Autoridades brasileiras avaliam que as críticas dos Estados Unidos ao Pix representam um sinal direcionado a países que estudam implementar sistemas de pagamentos instantâneos inspirados no modelo brasileiro. A interpretação surgiu após a divulgação de um relatório do Escritório do Representante de Comércio dos Estados Unidos (USTR), que apontou supostas vantagens concedidas pelo Banco Central ao Pix em relação a outros meios de pagamento.

No documento, o governo do presidente Donald Trump afirma que o Banco Central favorece o sistema brasileiro de pagamentos instantâneos de forma considerada discriminatória em relação a empresas privadas do setor financeiro. A manifestação faz parte de uma investigação comercial conduzida pelos Estados Unidos sobre práticas adotadas pelo Brasil.

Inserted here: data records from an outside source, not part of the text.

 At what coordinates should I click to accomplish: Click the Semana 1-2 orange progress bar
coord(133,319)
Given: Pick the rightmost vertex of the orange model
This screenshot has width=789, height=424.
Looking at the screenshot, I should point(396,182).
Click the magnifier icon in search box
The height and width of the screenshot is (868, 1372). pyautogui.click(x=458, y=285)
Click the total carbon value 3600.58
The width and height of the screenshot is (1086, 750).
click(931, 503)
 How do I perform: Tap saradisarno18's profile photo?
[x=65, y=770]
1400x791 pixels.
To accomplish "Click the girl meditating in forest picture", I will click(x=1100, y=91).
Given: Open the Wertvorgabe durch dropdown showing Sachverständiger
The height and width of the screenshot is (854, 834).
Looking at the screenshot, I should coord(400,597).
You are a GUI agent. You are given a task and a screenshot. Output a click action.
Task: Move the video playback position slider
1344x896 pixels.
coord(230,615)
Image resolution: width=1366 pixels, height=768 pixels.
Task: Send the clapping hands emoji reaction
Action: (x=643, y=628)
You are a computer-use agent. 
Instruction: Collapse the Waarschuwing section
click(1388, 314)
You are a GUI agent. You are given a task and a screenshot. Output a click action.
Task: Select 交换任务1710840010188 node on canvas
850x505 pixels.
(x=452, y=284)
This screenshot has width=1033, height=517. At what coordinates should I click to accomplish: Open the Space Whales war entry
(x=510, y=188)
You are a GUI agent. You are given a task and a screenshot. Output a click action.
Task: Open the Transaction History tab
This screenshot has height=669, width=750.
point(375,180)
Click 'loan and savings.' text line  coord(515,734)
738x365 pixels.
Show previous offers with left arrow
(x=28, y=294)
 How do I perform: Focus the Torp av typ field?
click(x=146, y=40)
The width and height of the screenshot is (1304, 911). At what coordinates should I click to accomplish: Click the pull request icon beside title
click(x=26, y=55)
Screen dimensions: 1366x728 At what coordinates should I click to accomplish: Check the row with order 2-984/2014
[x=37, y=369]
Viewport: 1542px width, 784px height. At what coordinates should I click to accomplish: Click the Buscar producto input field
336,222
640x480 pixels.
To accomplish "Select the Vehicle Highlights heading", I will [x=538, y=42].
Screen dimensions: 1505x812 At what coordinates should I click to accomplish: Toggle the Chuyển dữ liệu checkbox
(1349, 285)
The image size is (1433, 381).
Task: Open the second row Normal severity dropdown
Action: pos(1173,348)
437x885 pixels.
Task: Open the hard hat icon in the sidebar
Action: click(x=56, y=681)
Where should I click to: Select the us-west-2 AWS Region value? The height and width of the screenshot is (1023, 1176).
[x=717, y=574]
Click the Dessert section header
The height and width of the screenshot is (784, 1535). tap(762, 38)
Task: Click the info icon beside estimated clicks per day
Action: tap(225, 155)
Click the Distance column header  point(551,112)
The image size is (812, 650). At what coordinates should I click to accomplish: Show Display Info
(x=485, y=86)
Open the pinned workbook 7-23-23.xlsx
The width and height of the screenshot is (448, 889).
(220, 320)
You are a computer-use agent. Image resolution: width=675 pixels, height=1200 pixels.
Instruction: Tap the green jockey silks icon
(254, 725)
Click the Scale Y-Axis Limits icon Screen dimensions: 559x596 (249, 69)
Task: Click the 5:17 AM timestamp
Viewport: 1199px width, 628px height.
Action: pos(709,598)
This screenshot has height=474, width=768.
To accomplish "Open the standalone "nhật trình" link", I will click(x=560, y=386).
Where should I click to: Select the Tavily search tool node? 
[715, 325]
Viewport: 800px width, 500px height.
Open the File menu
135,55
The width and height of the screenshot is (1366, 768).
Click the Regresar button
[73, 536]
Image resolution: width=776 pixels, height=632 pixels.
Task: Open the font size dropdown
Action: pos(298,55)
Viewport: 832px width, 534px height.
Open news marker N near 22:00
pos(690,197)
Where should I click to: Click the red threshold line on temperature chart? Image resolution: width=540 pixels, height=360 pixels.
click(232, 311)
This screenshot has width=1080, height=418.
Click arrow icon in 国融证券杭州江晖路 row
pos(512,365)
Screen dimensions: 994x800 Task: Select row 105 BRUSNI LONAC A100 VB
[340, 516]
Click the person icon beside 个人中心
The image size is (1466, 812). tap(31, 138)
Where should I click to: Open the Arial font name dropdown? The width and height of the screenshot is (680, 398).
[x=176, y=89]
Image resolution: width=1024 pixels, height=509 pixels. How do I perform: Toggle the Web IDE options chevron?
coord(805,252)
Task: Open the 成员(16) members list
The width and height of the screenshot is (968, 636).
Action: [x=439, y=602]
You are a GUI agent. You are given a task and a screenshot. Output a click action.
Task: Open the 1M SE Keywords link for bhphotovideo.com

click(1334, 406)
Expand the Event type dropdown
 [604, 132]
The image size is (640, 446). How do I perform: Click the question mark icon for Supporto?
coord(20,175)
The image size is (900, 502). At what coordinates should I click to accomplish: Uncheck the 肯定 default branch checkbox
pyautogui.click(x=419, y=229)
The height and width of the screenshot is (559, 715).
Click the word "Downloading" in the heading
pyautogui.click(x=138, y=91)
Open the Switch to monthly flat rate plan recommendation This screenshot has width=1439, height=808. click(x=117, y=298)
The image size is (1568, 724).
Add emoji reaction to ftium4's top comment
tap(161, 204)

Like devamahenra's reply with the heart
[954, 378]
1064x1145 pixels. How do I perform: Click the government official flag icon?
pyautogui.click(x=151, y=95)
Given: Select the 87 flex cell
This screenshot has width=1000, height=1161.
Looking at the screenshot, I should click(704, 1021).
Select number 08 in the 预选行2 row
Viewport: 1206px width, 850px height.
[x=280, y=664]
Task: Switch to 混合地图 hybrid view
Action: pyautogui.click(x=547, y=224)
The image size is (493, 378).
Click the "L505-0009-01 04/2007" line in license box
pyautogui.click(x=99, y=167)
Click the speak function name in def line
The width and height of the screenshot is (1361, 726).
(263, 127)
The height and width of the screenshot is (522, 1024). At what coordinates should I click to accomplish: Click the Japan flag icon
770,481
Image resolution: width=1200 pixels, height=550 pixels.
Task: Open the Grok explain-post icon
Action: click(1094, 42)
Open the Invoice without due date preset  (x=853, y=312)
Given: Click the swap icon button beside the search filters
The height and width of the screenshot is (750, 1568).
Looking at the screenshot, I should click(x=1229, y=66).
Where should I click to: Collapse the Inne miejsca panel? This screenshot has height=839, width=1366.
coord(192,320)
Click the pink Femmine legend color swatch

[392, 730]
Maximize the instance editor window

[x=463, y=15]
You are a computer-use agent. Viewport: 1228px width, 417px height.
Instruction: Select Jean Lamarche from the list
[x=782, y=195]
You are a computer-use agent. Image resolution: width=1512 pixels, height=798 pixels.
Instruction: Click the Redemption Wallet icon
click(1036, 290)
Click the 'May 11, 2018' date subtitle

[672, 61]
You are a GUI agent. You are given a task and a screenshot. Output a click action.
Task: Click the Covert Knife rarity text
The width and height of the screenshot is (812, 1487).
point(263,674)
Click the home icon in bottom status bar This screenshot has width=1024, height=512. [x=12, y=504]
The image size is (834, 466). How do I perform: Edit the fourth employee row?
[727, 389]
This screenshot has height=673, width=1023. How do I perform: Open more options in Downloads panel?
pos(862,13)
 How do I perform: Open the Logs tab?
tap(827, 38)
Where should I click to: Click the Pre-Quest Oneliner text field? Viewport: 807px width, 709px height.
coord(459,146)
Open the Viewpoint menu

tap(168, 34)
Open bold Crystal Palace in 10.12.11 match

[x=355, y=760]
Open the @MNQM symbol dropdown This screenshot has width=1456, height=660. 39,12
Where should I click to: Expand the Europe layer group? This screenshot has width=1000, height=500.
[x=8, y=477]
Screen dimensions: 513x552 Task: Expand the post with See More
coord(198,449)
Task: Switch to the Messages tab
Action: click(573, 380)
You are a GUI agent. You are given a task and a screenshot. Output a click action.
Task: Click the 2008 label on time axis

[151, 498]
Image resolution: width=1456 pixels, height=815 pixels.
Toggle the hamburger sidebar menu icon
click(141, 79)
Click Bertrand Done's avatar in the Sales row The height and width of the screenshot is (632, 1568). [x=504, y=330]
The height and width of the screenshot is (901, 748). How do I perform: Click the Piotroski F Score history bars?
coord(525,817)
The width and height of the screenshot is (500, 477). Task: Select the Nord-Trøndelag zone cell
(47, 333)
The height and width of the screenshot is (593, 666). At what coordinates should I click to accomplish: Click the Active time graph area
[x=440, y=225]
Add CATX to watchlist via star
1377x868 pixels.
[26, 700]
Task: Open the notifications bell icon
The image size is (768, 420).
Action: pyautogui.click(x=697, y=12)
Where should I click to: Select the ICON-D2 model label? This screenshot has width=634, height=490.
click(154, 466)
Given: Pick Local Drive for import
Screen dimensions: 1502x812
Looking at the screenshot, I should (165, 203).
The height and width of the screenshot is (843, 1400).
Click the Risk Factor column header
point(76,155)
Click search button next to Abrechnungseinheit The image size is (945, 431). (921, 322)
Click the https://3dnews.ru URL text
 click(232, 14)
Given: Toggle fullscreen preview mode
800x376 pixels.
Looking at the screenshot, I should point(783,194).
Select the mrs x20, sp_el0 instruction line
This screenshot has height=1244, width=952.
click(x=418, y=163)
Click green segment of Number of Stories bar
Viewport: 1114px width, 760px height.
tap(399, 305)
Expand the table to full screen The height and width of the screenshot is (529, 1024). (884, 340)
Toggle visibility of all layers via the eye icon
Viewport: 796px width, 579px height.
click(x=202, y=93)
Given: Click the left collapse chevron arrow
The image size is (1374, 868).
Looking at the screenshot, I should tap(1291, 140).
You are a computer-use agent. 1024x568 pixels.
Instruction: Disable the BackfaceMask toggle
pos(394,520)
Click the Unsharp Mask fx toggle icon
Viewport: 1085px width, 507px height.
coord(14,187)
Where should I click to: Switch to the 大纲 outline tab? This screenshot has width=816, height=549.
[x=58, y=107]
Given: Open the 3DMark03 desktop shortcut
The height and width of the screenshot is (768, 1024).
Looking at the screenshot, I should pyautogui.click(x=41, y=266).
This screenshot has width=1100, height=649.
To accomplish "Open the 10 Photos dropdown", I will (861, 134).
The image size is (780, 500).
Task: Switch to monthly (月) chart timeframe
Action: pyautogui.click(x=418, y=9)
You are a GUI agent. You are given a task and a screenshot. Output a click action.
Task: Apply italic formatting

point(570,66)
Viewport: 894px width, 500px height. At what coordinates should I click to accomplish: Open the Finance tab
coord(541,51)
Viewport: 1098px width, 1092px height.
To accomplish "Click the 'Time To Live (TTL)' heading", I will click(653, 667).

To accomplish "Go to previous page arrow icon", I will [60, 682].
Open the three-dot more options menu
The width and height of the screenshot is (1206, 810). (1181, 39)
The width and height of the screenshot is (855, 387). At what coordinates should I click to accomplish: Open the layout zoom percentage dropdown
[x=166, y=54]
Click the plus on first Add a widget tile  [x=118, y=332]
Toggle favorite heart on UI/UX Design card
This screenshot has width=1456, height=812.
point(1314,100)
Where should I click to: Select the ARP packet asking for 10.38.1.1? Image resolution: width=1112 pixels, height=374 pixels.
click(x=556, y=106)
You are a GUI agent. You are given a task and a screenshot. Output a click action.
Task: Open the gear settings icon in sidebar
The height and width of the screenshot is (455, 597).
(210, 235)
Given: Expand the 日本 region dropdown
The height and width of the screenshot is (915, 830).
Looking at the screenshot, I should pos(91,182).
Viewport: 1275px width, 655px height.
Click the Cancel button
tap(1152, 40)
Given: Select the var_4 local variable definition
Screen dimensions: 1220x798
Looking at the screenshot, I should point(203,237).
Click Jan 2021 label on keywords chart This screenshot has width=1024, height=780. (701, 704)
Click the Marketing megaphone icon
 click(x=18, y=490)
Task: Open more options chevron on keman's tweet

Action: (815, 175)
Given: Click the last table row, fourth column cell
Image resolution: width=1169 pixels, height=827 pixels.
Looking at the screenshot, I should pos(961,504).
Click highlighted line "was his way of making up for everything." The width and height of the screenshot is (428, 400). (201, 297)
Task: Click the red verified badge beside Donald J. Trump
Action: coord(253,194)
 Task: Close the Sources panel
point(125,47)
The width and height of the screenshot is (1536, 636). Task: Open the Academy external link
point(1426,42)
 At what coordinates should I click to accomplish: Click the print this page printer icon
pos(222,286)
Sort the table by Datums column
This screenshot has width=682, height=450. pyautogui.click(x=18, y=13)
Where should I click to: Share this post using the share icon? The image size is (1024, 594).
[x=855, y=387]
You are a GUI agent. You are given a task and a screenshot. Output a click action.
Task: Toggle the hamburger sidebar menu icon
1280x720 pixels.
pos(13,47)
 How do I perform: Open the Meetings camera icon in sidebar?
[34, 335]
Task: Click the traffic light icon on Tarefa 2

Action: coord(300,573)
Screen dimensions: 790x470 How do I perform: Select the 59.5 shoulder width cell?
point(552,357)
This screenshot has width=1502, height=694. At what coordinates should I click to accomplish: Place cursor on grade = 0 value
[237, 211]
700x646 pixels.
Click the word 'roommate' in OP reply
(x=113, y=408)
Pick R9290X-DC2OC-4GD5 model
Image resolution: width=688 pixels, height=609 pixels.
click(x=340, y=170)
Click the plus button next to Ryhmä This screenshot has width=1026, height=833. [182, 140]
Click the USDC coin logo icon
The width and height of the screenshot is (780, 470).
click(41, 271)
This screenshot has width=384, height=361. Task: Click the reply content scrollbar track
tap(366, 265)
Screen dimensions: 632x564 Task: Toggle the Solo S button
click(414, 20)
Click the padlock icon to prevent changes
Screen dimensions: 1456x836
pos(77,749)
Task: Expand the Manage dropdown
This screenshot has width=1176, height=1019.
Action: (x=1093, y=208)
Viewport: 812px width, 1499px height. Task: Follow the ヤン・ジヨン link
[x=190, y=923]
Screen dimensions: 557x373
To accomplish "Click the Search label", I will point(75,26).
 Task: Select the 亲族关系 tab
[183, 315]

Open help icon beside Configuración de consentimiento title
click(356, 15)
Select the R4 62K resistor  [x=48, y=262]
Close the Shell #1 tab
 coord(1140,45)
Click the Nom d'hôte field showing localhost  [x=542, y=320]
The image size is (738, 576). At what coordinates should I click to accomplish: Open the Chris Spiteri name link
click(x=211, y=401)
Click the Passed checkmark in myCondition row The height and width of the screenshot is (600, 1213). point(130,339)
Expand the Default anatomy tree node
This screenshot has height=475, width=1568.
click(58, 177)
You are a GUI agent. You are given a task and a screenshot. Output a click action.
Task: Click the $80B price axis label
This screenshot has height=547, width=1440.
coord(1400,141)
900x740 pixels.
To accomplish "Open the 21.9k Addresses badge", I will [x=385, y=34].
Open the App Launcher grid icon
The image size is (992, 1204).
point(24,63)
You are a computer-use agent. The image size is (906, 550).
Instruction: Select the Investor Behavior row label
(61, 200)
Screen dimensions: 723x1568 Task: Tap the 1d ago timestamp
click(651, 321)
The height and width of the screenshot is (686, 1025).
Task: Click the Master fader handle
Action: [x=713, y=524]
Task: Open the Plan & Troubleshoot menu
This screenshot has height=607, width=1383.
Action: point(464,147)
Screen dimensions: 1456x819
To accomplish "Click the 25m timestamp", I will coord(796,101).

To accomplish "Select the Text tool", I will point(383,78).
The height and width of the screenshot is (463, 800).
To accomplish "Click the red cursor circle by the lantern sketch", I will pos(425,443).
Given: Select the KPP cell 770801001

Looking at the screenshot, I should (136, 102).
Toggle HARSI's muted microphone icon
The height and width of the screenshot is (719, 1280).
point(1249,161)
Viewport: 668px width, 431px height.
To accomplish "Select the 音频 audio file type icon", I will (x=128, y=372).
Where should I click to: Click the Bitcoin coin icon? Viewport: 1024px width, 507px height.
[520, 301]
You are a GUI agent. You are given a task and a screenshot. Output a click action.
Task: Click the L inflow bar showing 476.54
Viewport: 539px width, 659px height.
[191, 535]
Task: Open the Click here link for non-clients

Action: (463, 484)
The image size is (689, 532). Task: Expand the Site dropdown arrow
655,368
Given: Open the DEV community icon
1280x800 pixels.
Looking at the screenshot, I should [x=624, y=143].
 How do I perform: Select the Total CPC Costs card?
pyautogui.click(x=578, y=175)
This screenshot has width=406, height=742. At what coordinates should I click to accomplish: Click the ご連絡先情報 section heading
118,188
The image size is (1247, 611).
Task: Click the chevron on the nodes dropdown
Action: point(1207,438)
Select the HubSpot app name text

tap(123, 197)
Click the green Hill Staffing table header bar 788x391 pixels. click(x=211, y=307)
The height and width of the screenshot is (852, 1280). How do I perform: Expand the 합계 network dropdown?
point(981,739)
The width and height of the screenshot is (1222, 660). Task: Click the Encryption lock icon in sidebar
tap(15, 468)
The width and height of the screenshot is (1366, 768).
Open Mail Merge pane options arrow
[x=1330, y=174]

O Pix se tornou referência internacional desde seu lançamento e despertou interesse de diversos países. Na América Latina, a Colômbia já lançou o Bre-B, sistema inspirado no modelo brasileiro, enquanto Peru, Chile e México também estudam alternativas semelhantes para modernizar seus meios de pagamento.

Segundo interlocutores ouvidos pela imprensa nacional, o relatório americano reflete a pressão exercida por empresas de cartões de crédito e setores ligados ao mercado de criptomoedas, que observam a expansão do Pix e sua crescente adoção em diferentes mercados.

Diante das críticas, o Congresso Nacional aprovou em 2025 uma proposta que reforça a competência exclusiva do Banco Central sobre a regulação e operação do Pix, além de garantir a gratuidade para pessoas físicas e o acesso não discriminatório à infraestrutura do sistema.

Atualmente, o Pix é o principal meio de pagamento utilizado pelos brasileiros. O sistema conta com mais de 170 milhões de usuários cadastrados e registrou, em dezembro do ano passado, mais de 313 milhões de transações em um único dia, estabelecendo um recorde histórico.